The reactor is also relatively small compared to most current nuclear plants (245 megawatts versus roughly one gigawatt), and incorporates energy storage. Rather than using the heat extracted by the sodium to boil water, the plant will put the heat into a salt-based storage material that can either be used to generate electricity or stored for later use. This will allow the plant to operate around renewable power, which would otherwise undercut it on price. The storage system will also allow it to temporarily output up to 500 MW of electricity.

Globally, only about 25 significant reactors have been built using sodium cooling, and most of them weren’t used to generate power; the US hasn’t built one since the 1960s and hasn’t operated one since the 1990s. This is a radical design, and the company could still face many hurdles before getting approval to operate it.

That said, building it is a critical first step. The company chose the site in 2021 and submitted the construction application to the NRC in early 2024. That was shortly before the passage of the ADVANCE Act in June 2024, which sought to streamline the approval of nuclear projects and promote new generations of reactor designs. That may explain why the NRC completed its evaluation of TerraPower’s filing nearly 10 months ahead of its initial prediction.

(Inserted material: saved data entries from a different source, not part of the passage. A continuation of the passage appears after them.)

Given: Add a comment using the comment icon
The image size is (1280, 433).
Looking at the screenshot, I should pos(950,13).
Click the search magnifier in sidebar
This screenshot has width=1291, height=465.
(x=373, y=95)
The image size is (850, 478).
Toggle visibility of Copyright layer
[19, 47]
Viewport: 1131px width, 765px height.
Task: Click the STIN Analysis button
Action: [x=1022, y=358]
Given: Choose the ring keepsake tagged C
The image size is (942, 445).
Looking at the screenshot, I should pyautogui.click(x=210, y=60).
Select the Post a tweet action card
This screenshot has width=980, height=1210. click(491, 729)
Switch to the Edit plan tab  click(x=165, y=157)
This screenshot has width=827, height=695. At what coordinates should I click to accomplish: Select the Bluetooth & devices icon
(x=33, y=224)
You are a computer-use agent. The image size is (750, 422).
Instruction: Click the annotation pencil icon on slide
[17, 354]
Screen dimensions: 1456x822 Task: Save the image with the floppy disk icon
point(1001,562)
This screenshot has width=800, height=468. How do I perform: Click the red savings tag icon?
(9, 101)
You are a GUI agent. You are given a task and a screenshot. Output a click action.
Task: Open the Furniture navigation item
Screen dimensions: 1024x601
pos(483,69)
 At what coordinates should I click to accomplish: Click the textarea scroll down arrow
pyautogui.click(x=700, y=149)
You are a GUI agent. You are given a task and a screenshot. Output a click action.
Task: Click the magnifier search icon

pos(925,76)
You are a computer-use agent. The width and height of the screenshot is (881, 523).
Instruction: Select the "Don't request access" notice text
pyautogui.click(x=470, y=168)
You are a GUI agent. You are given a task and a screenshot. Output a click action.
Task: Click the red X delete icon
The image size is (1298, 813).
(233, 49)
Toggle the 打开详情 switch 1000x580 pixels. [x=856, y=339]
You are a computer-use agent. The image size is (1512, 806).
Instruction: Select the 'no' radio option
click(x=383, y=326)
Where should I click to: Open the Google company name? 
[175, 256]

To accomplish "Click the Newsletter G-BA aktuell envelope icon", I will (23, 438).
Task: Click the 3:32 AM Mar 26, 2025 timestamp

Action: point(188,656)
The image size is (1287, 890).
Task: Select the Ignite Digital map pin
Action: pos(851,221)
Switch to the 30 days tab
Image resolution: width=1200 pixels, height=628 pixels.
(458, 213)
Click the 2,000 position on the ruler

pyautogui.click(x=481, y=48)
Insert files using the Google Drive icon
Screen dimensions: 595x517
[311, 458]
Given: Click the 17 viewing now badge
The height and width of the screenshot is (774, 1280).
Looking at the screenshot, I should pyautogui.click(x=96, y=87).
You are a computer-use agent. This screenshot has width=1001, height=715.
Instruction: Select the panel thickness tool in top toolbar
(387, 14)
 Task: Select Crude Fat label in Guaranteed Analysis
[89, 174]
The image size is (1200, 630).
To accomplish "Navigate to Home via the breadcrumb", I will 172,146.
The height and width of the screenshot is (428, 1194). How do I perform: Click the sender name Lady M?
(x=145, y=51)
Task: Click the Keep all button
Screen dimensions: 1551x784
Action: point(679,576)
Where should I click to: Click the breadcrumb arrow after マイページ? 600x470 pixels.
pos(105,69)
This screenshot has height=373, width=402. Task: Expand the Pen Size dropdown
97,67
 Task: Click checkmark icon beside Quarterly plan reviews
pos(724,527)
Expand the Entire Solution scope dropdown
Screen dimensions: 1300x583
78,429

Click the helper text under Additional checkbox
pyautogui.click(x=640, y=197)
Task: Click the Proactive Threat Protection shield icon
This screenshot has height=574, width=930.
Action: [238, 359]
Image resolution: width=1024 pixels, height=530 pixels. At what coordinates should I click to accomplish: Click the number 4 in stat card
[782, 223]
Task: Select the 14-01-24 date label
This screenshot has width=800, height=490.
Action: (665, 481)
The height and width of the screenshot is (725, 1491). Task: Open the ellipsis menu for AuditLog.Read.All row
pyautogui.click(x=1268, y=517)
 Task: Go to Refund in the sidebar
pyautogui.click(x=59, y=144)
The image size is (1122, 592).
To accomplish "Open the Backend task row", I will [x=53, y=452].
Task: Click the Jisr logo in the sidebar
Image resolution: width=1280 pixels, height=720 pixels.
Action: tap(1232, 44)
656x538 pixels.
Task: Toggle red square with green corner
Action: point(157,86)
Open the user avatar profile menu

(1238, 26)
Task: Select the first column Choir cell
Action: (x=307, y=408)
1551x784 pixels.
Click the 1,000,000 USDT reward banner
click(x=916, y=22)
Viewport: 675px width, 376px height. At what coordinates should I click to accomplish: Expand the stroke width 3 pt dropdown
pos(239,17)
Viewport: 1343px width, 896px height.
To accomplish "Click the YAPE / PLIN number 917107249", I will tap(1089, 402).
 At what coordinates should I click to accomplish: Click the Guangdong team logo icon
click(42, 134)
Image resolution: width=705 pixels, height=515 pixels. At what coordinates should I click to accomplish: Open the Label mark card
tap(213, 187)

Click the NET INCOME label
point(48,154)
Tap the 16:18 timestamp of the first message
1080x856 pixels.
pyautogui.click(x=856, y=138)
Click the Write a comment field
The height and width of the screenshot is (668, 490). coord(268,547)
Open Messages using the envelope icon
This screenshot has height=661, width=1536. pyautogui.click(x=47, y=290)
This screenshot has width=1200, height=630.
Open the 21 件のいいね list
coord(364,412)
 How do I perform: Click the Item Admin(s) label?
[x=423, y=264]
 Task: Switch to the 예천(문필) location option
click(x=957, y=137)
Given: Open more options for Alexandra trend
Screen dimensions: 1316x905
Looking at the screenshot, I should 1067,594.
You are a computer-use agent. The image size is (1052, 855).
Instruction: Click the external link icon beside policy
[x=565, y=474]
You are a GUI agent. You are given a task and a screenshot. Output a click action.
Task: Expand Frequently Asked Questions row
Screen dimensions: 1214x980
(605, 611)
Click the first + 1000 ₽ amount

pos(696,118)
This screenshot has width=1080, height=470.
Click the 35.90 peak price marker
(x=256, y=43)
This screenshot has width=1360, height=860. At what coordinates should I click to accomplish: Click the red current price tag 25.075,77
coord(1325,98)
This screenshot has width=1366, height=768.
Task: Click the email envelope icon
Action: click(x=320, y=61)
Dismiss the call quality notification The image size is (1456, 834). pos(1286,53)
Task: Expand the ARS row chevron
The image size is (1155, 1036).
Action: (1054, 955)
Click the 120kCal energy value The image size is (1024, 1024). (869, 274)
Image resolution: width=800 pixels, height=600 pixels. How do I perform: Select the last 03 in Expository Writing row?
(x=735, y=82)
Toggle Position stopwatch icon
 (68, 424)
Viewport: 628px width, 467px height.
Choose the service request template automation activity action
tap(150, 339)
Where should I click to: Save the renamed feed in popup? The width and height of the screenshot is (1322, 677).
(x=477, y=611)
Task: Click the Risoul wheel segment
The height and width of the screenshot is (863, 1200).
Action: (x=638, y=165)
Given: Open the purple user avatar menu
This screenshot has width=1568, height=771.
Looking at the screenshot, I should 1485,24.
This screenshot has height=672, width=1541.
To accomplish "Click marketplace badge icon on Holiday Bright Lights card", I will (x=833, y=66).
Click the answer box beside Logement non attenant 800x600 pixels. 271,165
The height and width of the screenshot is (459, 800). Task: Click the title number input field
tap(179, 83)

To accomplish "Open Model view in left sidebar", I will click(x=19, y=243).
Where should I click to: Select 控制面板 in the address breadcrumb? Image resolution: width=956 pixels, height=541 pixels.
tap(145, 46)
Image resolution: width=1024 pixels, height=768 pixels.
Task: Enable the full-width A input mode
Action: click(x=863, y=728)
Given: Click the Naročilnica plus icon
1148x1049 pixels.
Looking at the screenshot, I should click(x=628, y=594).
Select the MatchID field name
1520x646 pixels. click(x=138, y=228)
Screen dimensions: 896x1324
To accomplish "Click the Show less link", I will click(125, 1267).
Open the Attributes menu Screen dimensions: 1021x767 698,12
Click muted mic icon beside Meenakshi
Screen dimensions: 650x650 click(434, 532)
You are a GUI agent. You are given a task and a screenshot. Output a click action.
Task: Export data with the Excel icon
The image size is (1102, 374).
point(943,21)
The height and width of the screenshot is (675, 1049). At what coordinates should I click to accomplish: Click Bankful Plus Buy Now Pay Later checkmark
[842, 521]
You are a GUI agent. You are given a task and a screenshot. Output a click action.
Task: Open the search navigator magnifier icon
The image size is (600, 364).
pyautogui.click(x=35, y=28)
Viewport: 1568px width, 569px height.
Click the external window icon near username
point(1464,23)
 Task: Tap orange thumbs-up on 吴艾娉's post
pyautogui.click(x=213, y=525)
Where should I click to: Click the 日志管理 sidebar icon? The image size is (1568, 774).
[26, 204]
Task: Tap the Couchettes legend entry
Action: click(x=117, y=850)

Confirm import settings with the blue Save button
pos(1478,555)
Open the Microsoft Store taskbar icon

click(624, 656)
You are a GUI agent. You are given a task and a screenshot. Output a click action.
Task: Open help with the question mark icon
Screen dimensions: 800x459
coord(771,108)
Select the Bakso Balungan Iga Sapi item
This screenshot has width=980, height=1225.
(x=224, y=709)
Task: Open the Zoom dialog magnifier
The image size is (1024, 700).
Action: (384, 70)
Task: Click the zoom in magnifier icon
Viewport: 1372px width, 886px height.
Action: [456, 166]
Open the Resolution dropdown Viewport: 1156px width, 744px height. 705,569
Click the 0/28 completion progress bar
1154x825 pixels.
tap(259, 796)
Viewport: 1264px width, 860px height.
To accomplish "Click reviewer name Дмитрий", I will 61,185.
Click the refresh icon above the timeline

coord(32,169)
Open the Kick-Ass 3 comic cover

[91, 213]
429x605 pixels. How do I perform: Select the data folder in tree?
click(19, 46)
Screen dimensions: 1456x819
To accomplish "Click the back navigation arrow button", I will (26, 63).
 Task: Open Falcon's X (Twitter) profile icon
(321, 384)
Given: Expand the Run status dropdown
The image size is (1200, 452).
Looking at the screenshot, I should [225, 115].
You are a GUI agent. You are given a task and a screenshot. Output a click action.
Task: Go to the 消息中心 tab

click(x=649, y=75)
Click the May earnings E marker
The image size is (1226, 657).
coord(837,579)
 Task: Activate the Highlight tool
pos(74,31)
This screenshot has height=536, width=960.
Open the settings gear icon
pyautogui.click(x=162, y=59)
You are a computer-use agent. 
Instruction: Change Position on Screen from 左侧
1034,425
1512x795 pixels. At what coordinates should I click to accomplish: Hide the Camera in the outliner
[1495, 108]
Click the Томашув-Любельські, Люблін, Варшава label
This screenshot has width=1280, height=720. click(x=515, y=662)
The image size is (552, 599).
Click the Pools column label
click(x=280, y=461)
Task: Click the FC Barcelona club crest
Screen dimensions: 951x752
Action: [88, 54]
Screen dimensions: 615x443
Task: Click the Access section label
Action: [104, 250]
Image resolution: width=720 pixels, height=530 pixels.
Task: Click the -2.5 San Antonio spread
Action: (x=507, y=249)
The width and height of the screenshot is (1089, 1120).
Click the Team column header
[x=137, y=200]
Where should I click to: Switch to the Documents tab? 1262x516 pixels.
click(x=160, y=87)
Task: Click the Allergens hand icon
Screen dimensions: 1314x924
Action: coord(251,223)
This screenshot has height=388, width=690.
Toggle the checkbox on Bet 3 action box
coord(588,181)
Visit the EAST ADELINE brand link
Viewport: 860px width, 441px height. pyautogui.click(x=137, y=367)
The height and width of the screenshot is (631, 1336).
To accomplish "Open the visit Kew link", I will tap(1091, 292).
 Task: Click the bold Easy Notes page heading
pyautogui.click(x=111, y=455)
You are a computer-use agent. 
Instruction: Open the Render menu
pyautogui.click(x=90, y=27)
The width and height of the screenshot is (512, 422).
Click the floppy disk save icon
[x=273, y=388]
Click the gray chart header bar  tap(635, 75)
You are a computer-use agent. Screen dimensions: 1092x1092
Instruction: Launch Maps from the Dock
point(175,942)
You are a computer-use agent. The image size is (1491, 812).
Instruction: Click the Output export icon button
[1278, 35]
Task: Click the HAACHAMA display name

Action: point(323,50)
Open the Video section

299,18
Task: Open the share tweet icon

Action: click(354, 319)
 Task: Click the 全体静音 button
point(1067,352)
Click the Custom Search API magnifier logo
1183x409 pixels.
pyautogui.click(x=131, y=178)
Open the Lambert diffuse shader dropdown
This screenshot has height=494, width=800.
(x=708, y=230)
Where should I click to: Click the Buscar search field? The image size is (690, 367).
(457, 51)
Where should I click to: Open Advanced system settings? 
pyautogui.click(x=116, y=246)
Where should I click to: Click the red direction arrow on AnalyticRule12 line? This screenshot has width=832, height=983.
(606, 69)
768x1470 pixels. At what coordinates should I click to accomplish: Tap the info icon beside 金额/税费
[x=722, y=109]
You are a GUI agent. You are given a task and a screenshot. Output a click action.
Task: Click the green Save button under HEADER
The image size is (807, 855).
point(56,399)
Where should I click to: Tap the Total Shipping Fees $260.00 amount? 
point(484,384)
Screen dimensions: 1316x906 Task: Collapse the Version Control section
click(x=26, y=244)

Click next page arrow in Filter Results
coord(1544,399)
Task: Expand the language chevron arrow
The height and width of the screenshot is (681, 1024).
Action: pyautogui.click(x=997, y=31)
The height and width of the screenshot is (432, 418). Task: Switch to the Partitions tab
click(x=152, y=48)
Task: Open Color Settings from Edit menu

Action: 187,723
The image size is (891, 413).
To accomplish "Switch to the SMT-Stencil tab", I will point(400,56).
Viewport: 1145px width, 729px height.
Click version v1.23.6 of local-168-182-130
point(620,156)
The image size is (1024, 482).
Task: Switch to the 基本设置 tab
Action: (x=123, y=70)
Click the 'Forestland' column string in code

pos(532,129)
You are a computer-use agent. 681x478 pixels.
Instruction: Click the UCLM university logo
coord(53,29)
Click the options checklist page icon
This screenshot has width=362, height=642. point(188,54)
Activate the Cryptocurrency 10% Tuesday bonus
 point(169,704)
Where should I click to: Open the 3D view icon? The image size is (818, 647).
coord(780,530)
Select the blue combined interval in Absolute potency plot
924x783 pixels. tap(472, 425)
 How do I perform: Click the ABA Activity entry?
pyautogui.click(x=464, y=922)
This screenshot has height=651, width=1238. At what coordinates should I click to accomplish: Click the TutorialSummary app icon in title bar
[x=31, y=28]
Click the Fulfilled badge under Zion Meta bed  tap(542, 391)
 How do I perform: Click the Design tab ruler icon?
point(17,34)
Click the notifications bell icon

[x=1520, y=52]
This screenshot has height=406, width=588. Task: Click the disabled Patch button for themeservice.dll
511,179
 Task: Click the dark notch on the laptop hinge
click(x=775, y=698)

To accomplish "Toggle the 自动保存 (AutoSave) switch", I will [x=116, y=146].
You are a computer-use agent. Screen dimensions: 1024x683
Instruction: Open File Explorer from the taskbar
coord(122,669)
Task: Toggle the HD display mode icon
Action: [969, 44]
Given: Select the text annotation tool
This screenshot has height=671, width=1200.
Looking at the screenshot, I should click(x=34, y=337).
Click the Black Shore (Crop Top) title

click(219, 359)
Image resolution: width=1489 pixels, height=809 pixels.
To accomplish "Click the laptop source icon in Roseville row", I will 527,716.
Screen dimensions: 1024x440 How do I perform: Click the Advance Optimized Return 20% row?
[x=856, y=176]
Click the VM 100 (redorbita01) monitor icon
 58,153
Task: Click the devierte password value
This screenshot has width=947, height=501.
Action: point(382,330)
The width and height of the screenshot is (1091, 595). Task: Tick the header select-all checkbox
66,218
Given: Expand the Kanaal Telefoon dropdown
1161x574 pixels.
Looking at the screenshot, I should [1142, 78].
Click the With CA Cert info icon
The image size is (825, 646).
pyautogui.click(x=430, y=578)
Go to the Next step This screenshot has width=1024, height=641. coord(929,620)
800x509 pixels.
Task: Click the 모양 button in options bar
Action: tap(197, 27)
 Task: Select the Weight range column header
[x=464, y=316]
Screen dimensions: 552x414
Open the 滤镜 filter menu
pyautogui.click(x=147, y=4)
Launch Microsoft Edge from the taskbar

The Kemmerer plant is being built as a joint public-private partnership as part of the Department of Energy’s Advanced Reactor Demonstration Program. Right now, the project is expected to be completed in 2030, and so will arrive far too late to help with the expected surge in datacenter demand over the next several years. As a first-of-its-kind project, it should also be expected to experience construction delays. And while the Trump administration has been enthusiastic about simplifying the approval process for operating reactors, a 2030 timeline may delay the Kemmerer plant’s approval well into the next administration.